Un’azienda con una lunga storia tessile alle spalle e una struttura solida e verticalizzata. Collezioni per le quali sono garantite qualità e performance al punto da aver ottenuto la certificazione TF per la tracciabilità. Un sistema di gestione del magazzino e della logistica di assoluta avanguardia. Tutto questo è la Mario Cavelli Spa. Ma il futuro, secondo gli esponenti della famiglia tessile giunta alla terza generazione d’imprenditori, passa per un’affermazione forte del marchio che, nelle strategie future, deve passare appunto da marchio d’impresa a marca di prodotto. Intanto, nelle collezioni 2012 domina ancora il naturale per il mercato interno e la decorazione importante per l’esportazione.

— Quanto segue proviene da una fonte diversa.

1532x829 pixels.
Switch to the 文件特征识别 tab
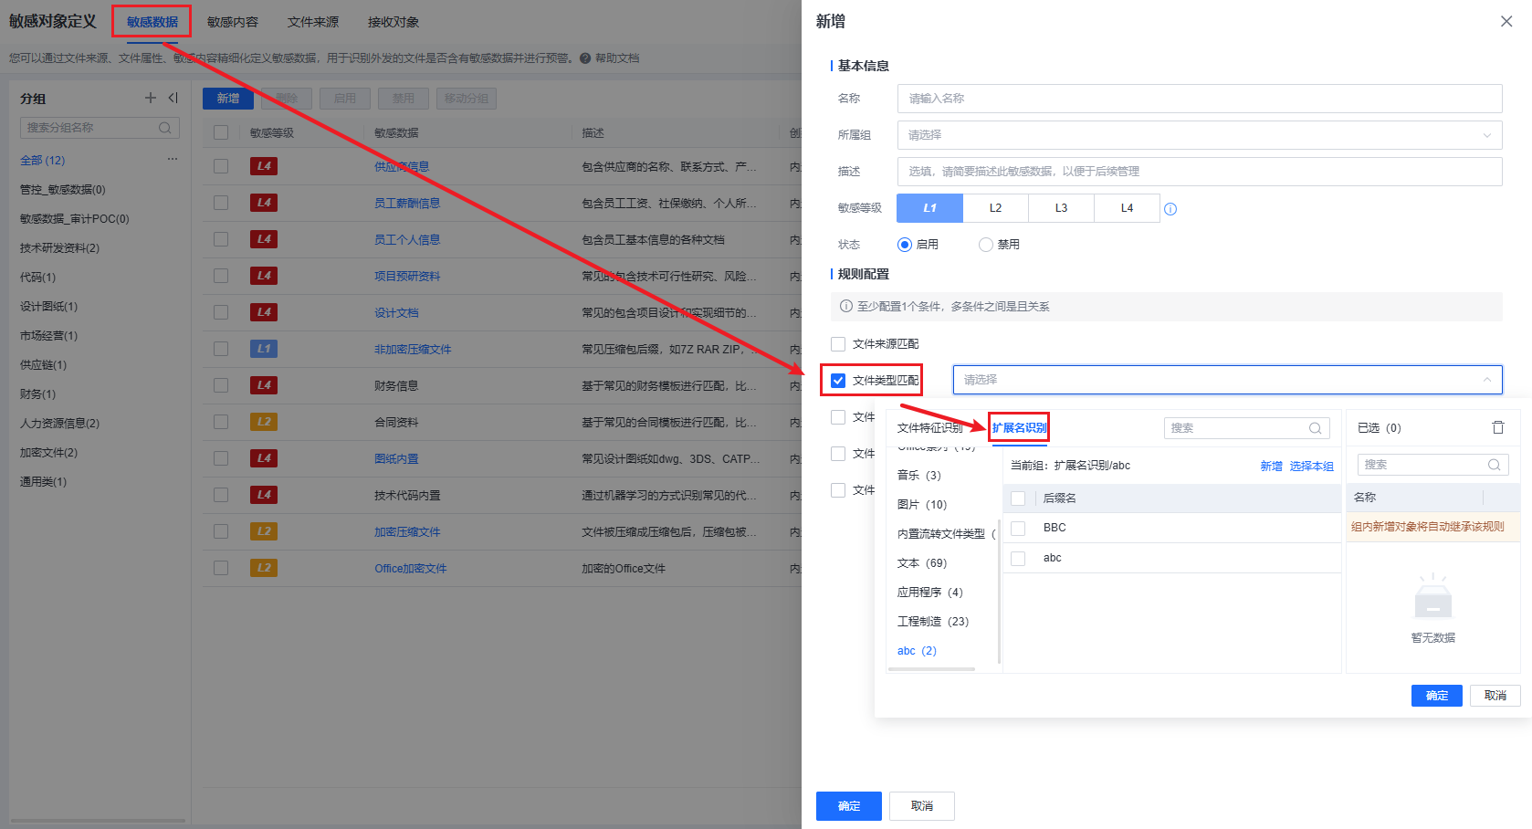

Partiamo subito da un presupposto di chiarezza: parliamo di una delle poche, quasi unica azienda italiana, che si è preoccupata di ottenere – già da tre anni – il certificato TF (Traceability & Fashion) rilasciato da ITF (Italian Textile Fashion). Il certificato attesta la tracciabilità del Comparto Moda controllata dal sistema delle Camere di Commercio Italiane e rende a conformità – nel caso di Mario Cavelli Spa – i campi di produttività di filatura, tessitura, nobilitazione e confezione e le linee produttive inerenti a prodotti in filato discontinuo, continuo e loro misti. Al di là del gergo tecnico siamo di fronte a un’azienda che può esibire la vera e indiscutibile appartenenza al campo del Made in Italy per le sue collezioni di tessuti e tendaggi. Ora, siccome il “Made in Italy” è davvero un valore, ma oggi è pericolosamente sulla bocca di tutti, abusato ed esibito anche da chi poco ha a che fare con la produzione nazionale, è bene definire il fatto – forse non tutti ne sono al corrente - che gli strumenti per determinare la tracciabilità reale del processo e del prodotto conseguente esistono, sono precisi e identificati. Quindi, al di là delle dichiarazioni, questa impresa può dimostrare ciò che afferma senza dubbi o timori di smentita. Questa premessa non vuole in nessun caso avere un tono aggressivo ma definire con quale chiarezza d’intenti si muove sul mercato la Cavelli certamente sì. La nostra indagine su questa impresa doveva inizialmente vertere sulle nuove collezioni protagoniste del 2012 e su come un’azienda tessile verticalizzata oggi affronta questo mercato di sempre più difficile lettura. Parlando però con Cristiano Cavelli (direttore commerciale dell’azienda), suo padre Mauro, presidente della società e ben conosciuto anche per il suo attuale ruolo di presidente di Proposte e Franca Piombini, direttrice dell’ufficio stile dell’azienda, ci siamo trovati a scivolare su ragionamenti che sono abbastanza rari per un’inchiesta su una realtà del tessile d’arredamento che non produce alcun prodotto finito.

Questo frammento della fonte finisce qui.